[Stored data entries]
• • • •
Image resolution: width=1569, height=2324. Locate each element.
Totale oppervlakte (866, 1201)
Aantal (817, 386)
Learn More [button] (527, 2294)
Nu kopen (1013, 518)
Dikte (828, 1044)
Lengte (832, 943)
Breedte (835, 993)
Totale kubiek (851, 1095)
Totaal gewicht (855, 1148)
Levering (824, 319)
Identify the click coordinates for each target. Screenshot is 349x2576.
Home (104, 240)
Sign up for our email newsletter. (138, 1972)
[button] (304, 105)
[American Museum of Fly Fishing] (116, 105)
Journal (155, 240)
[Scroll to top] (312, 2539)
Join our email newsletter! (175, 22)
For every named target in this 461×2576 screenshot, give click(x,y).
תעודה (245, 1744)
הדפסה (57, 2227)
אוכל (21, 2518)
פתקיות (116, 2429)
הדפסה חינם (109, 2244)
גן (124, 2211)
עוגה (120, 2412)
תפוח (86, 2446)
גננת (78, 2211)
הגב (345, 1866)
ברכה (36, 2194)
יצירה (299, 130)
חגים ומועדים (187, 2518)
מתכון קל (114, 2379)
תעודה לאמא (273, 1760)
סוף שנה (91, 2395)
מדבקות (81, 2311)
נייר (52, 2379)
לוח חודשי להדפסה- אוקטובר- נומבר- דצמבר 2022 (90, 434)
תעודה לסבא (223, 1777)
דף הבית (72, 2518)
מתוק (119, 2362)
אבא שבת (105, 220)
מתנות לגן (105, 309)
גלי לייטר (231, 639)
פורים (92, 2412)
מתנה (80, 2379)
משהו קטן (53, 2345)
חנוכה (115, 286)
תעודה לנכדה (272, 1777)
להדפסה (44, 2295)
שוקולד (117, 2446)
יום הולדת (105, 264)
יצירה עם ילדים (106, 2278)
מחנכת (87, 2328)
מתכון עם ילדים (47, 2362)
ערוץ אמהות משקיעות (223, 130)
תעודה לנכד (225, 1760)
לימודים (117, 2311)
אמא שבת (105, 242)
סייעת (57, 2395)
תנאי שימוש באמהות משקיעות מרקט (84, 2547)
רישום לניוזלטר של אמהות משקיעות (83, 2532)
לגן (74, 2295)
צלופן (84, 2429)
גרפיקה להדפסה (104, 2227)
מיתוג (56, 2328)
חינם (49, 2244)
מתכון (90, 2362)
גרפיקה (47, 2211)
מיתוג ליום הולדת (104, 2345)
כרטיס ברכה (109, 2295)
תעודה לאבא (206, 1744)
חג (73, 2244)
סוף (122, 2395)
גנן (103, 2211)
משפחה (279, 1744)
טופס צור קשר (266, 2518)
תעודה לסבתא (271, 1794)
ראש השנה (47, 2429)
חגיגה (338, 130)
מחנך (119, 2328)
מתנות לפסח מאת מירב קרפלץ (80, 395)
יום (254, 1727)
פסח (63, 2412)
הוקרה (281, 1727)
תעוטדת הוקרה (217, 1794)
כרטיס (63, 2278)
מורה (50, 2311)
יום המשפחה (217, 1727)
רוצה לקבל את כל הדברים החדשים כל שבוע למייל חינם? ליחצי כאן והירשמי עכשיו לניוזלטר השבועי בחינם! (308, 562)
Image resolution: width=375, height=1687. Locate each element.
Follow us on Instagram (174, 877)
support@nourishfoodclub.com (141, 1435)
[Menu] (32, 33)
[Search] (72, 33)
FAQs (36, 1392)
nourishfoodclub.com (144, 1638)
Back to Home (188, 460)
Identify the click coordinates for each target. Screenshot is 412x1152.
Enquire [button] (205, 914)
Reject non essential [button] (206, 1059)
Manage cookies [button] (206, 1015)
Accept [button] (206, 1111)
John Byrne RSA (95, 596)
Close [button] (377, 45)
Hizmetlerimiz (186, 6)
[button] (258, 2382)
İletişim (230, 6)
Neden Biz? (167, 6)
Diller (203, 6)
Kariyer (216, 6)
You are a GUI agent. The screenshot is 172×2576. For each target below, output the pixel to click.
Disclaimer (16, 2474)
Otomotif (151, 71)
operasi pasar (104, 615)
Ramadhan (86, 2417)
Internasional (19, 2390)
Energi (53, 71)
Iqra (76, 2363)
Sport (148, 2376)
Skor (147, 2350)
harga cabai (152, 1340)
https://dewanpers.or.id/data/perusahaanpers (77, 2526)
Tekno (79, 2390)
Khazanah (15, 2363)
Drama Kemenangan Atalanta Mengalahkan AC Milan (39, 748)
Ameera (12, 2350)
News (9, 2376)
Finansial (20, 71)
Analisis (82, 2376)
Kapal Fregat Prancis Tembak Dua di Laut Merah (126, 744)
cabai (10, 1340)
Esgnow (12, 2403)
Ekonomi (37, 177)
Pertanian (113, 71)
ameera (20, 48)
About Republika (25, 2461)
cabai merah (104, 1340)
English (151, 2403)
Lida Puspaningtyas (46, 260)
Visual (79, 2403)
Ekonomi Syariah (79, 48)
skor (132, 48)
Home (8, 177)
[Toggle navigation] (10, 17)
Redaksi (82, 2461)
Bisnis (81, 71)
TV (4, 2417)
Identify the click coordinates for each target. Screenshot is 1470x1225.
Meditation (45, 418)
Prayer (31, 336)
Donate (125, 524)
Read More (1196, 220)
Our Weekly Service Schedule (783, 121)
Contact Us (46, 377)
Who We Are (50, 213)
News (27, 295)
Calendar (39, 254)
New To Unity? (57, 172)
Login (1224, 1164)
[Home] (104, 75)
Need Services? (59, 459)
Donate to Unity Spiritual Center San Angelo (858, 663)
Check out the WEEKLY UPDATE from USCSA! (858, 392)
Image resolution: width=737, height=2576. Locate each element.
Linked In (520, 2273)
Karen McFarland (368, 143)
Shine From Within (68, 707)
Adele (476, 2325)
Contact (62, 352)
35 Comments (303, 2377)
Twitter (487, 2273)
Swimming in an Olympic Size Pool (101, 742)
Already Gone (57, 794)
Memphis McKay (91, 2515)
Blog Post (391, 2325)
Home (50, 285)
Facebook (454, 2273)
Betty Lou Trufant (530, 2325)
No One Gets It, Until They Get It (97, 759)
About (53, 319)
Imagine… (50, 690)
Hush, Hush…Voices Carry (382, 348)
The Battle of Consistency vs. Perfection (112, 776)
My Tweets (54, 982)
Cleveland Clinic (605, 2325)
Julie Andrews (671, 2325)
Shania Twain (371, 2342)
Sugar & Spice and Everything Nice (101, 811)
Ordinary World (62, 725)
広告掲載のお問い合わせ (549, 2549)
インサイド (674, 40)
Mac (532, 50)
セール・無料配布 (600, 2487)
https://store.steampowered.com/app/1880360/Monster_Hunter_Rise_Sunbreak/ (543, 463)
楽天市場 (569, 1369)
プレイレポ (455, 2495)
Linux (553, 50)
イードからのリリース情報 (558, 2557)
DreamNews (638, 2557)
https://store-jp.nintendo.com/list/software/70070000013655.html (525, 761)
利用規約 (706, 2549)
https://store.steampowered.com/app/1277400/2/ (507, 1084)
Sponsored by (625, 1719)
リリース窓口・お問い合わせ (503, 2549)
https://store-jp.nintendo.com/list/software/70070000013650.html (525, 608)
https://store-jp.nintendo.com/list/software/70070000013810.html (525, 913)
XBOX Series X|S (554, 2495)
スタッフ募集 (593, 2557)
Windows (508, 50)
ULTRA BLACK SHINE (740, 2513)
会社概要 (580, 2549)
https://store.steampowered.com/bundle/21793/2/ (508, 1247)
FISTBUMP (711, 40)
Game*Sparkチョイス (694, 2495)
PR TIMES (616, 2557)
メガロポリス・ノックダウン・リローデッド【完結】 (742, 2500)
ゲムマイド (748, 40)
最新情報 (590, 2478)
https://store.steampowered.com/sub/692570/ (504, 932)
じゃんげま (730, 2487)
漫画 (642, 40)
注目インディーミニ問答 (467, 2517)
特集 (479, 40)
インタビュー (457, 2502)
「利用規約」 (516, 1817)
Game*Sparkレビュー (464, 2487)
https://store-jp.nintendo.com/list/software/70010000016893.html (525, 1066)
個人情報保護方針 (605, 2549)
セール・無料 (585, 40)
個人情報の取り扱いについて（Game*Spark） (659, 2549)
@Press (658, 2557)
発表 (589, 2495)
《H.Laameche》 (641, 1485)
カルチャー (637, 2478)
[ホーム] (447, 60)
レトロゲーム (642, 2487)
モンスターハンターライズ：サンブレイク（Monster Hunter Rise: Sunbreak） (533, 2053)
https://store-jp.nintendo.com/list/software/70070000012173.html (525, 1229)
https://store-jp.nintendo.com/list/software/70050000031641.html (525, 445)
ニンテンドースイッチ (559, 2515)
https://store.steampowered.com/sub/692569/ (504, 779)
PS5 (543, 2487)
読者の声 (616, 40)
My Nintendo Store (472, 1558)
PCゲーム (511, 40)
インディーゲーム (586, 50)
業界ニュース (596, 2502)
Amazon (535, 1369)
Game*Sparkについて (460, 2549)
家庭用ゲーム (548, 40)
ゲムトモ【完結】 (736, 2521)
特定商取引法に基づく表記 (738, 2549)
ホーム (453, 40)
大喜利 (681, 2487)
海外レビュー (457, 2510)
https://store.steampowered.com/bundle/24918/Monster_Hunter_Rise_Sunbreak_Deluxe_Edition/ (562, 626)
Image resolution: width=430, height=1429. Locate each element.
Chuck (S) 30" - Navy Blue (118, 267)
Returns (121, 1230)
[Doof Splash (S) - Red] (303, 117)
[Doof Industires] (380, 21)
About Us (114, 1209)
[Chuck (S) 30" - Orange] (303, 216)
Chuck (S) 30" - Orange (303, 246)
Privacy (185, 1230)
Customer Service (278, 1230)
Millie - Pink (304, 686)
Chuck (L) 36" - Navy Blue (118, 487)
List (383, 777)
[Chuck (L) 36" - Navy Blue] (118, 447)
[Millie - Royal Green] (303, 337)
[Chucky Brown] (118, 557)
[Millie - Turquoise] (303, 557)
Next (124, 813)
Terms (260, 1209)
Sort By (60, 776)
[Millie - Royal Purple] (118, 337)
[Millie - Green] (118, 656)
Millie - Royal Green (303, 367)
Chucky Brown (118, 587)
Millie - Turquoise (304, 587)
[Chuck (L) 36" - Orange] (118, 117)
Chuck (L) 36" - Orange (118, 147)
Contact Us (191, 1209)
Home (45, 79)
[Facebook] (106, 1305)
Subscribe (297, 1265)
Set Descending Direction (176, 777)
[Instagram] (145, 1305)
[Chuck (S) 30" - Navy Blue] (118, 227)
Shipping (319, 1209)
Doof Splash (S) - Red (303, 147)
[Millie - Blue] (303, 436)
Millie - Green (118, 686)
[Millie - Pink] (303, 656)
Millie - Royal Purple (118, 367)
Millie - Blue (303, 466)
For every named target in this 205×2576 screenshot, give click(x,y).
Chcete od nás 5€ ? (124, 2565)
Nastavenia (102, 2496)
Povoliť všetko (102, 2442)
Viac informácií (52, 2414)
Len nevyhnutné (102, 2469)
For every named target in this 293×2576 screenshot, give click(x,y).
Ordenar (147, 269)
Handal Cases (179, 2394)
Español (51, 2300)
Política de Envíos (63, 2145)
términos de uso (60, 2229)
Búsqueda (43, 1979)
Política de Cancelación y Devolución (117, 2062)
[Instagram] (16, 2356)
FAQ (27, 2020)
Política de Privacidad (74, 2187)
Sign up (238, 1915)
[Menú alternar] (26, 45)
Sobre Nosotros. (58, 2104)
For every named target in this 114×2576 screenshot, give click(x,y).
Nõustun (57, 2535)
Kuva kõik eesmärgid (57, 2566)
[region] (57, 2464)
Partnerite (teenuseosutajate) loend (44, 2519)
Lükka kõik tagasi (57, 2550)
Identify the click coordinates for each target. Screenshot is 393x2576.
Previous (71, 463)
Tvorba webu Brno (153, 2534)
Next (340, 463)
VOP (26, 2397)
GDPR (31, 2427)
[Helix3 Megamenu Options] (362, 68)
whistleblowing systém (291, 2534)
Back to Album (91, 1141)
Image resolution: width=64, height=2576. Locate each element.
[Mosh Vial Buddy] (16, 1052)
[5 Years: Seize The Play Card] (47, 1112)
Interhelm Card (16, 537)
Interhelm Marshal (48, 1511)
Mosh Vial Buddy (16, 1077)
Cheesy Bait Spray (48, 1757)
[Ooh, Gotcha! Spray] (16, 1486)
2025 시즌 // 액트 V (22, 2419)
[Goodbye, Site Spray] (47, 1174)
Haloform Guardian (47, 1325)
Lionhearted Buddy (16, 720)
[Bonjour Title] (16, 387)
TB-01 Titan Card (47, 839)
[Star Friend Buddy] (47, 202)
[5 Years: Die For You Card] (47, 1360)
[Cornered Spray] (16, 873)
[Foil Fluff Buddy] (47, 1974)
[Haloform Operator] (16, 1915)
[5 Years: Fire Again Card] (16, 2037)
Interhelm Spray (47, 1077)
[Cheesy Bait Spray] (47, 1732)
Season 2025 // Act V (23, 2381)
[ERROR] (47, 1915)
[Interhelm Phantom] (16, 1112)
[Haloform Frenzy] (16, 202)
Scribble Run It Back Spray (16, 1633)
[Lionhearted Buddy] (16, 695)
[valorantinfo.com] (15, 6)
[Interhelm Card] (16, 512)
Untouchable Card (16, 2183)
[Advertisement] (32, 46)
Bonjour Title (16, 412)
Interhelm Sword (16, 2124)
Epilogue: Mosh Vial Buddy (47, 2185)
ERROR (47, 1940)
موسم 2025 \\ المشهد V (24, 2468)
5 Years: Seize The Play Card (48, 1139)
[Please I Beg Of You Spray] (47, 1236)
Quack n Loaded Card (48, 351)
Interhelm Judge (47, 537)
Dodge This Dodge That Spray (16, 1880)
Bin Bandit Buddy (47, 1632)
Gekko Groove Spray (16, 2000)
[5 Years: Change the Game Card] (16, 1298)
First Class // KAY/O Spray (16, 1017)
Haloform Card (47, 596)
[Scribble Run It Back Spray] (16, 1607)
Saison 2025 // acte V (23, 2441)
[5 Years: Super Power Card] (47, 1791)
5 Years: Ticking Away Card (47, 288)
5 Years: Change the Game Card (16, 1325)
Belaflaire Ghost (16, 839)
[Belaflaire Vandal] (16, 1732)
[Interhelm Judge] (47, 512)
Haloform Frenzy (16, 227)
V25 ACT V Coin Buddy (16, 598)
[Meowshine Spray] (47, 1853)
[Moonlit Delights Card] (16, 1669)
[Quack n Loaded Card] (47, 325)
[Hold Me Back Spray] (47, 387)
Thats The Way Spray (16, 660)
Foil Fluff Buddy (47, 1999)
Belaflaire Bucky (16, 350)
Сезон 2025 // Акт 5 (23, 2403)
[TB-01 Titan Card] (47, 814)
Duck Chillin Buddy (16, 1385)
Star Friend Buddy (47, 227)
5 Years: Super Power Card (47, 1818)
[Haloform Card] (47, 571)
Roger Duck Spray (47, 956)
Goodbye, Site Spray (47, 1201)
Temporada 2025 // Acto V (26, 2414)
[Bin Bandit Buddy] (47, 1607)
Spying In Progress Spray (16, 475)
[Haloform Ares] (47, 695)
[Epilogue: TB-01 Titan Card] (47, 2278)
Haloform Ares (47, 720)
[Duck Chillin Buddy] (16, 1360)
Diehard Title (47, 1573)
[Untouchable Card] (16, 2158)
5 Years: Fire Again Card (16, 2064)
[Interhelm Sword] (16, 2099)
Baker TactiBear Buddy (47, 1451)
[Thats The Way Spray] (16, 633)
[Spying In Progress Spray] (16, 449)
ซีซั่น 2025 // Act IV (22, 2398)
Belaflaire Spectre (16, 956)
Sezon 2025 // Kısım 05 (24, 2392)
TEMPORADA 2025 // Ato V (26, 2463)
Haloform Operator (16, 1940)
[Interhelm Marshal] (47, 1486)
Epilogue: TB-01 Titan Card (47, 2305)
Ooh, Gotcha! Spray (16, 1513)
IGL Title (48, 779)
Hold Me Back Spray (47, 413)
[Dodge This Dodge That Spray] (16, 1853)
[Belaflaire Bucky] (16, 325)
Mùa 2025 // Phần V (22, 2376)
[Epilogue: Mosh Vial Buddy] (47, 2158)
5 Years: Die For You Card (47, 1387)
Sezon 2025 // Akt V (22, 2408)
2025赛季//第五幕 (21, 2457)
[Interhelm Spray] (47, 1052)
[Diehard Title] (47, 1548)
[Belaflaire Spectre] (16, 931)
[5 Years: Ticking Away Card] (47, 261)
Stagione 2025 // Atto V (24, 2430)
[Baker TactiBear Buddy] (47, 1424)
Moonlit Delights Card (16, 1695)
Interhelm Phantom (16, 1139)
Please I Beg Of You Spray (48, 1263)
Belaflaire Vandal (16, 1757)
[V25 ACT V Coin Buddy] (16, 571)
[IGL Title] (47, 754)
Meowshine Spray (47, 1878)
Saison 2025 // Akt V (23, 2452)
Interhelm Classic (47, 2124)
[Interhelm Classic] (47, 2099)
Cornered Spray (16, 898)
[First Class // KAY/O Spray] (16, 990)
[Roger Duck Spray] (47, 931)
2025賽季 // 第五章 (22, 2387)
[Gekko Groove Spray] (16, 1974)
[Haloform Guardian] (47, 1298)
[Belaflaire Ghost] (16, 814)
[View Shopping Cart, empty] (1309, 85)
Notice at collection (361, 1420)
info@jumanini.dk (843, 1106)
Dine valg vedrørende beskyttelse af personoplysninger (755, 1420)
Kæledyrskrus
• • • •
Task to complete:
Your answer should be the exact lines above from the one with "[Search] (72, 33)" through the one with "[button] (258, 2382)", both included, and nothing besides.

Written solution:
[Search] (72, 33)
FAQs (36, 1392)
nourishfoodclub.com (144, 1638)
Back to Home (188, 460)
Identify the click coordinates for each target. Screenshot is 412x1152.
Enquire [button] (205, 914)
Reject non essential [button] (206, 1059)
Manage cookies [button] (206, 1015)
Accept [button] (206, 1111)
John Byrne RSA (95, 596)
Close [button] (377, 45)
Hizmetlerimiz (186, 6)
[button] (258, 2382)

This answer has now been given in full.